Wilcox suggests that, due to Patton’s well-known belligerence toward superiors, his stated desire to fight the Russian threat when they were still perceived by most as allies, and his penchant for slapping subordinates, he may have been assassinated—perhaps even by America’s own wartime intelligence agency, the Office of Strategic Services—in one of the greatest cover-ups in American history. Through a series of clumsy insinuations, rumors, and mostly unsubstantiated firsthand accounts, Wilcox implicates anyone who ever disliked or disagreed with the general. Seemingly everyone with whom Patton interacted—with the possible exception of his hunting dog—may have had a reason to want to eliminate or silence the war hero. But motives alone, no matter how damning, fail to prove unequivocally that an assassination occurred.
Wilcox often seems guided by conflicting impulses as an author: to deliver a riveting adventure tale full of paratroopers and poison, or to dryly lay out evidence, building coincidence upon coincidence to make a case for the prosecution. His gathering of facts, which proves ultimately unpersuasive, undermines Wilcox’s otherwise rather keen sense of storytelling, nowhere more evident than in his biographical sketch of Douglas deWitt Bazata. The aforementioned painter/agent/would-be assassin claims to have been commissioned for the assassination by his OSS superior William Donovan in an attempt to stop Patton from revealing wartime American misdeeds or inciting World War III with his provocative and hawkish anti-Soviet comments. Bazata is a man of contradictions, at once a ruthless assassin and a cosmopolitan painter under the patronage of Princess Grace of Monaco. When not weighed down with the impossible task of proving the unprovable, Wilcox’s character studies and battle scenes are energetic and readable. When strung together as pieces of evidence, these stories lose their vitality.
One of Wilcox’s primary methods of trying to prove foul play is by constantly referring to missing pieces of information—documents, reports, or witnesses he could not locate while conducting his research. Because he fails to find an accident report from the car crash, Wilcox assumes that somebody must have destroyed it. No autopsy or witness interrogations? Must be foul play.
The best that can be said about Target Patton is that it is unconvincing, the worst, that it is politically inflammatory. Attempts are made throughout to discredit Franklin D. Roosevelt and the New Dealers—perhaps not surprising for a book released by Regnery, a D.C. publisher known for its far right leanings. Wilcox claims, for example, that Roosevelt “was basically in the Soviet’s pocket.” He continues, “He admired Stalin, sought his favor. FDR was starstruck. The Russians hardly could have done better if he was a Soviet spy.” FDR as starstruck fan, Stalin as rock star? A laughable idea if it weren’t so damned outrageous.

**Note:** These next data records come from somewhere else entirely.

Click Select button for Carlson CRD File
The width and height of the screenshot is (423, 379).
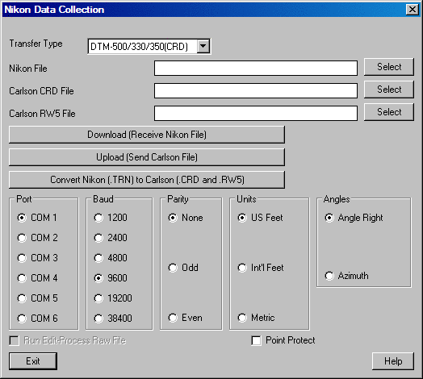(x=389, y=90)
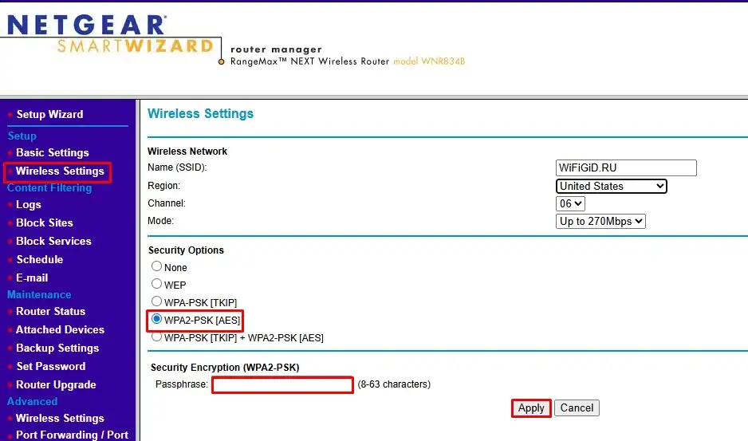Image resolution: width=748 pixels, height=441 pixels.
Task: Open Setup Wizard in sidebar
Action: [49, 114]
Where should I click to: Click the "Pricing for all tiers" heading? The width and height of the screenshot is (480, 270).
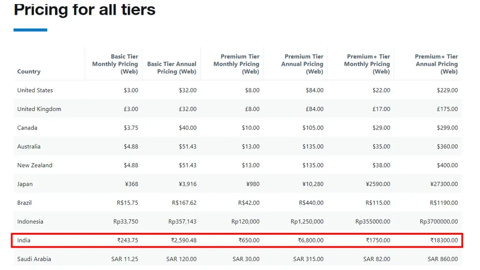(x=84, y=10)
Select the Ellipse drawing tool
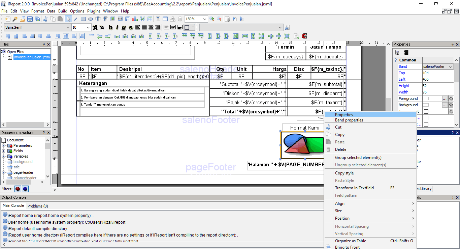The height and width of the screenshot is (249, 460). tap(91, 19)
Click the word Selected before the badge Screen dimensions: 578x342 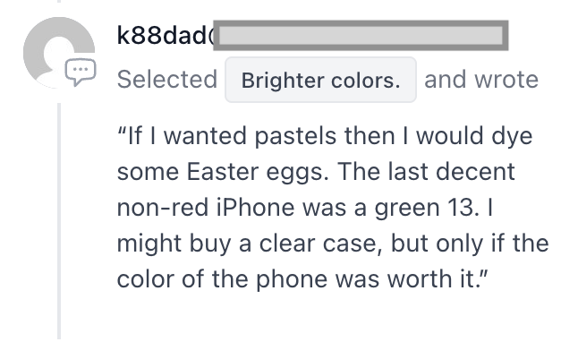(x=167, y=80)
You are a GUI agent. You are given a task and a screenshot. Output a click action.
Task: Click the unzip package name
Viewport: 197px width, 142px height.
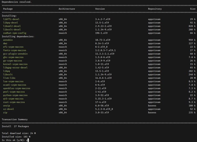7,106
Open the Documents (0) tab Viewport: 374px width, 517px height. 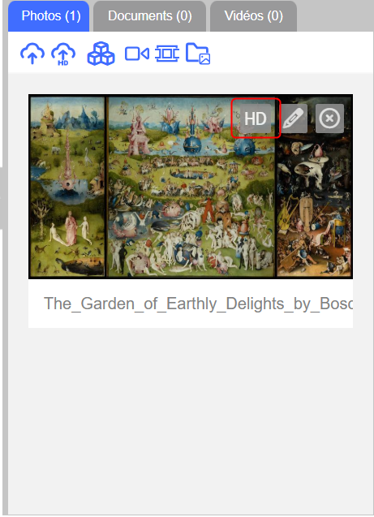click(149, 16)
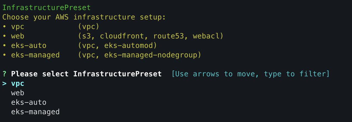Click the 'Use arrows to move, type to filter' hint
Viewport: 352px width, 122px height.
pos(251,74)
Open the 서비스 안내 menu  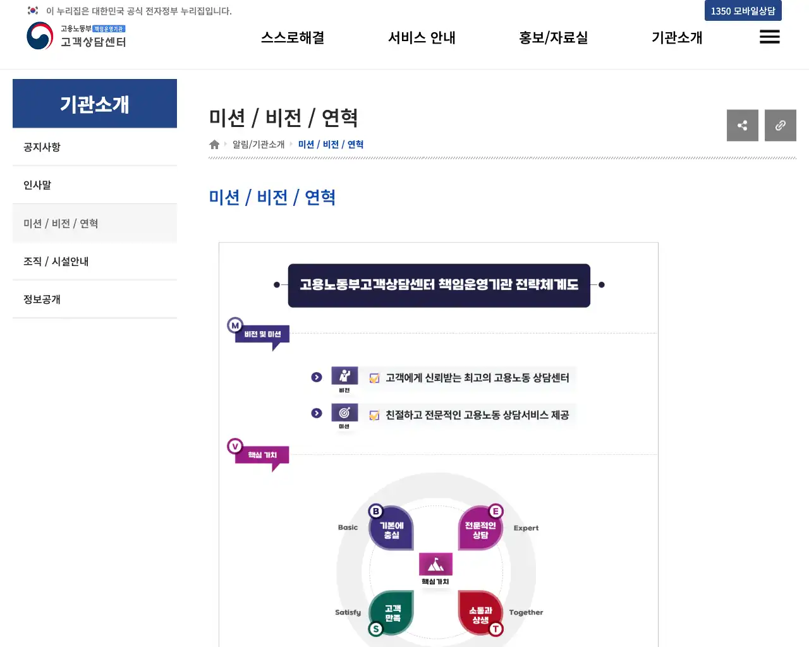[422, 38]

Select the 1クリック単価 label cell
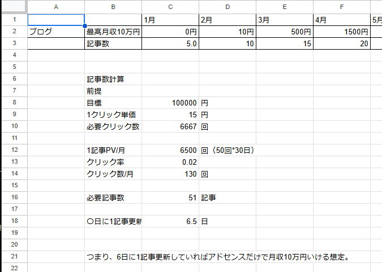click(x=113, y=115)
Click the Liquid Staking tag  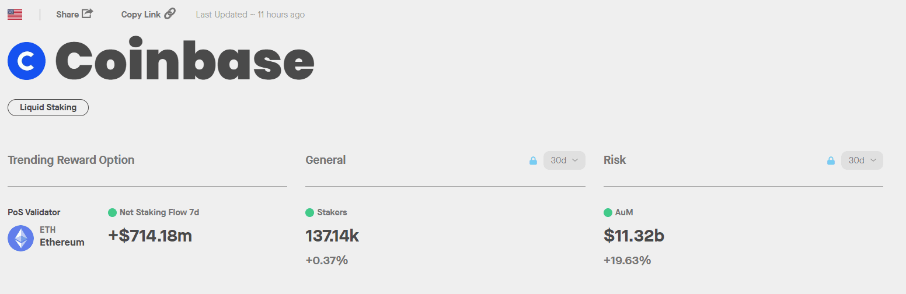(x=48, y=107)
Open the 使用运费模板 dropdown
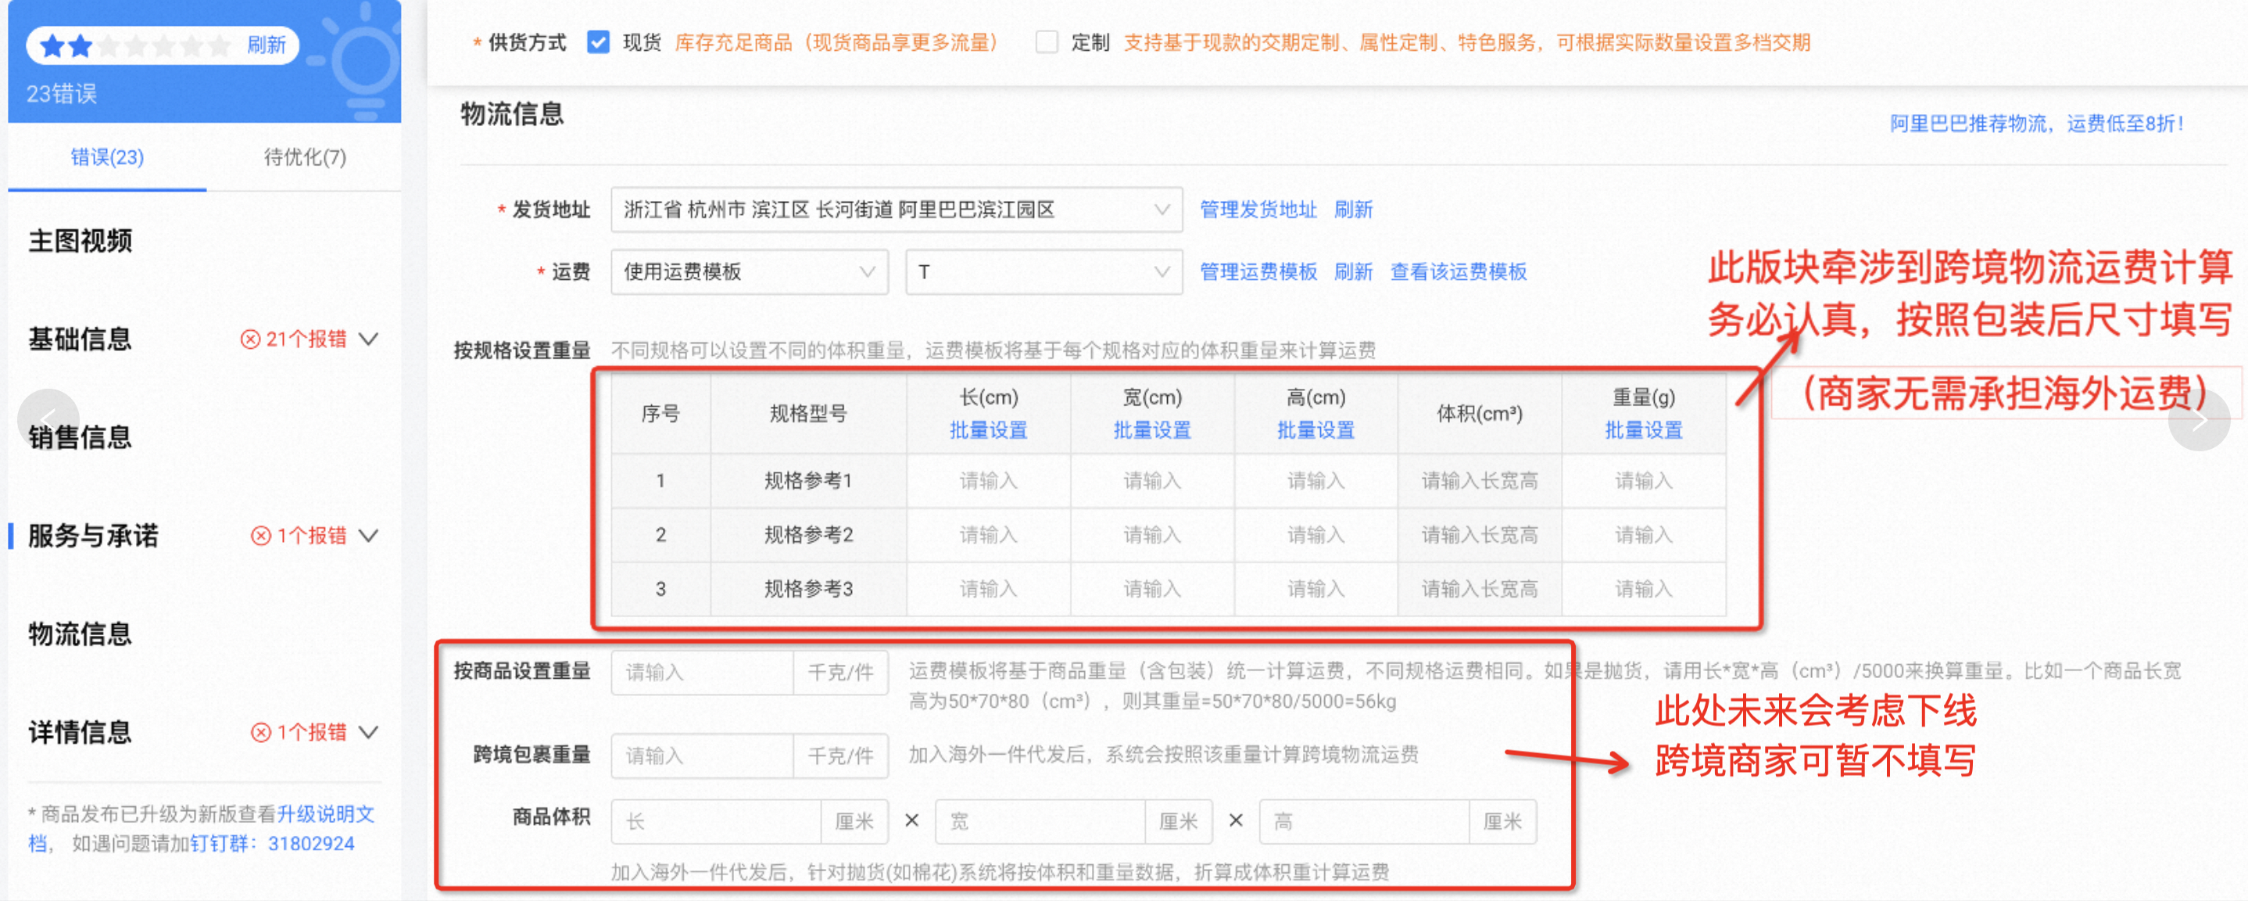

At the end of his 400 pages of evidence, Wilcox writes of the possible assassination, “But the evidence so far unearthed suggests that it could be true. There is fact in the scenario. It could have happened. Something is not right about what we, so far, know happened to Patton—as well as what we do not know. His accident and death needs further investigation.” Wilcox’s impulse to conduct that further investigation seems a noble one, a fitting tribute to an American hero who died under somewhat suspicious circumstances. However, not unlike a rubber bullet to the brain, this book’s lack of conclusive evidence and Wilcox’s tendency to veer frequently into politicized attacks on the Roosevelt administration fatally weaken the legitimacy of his endeavor.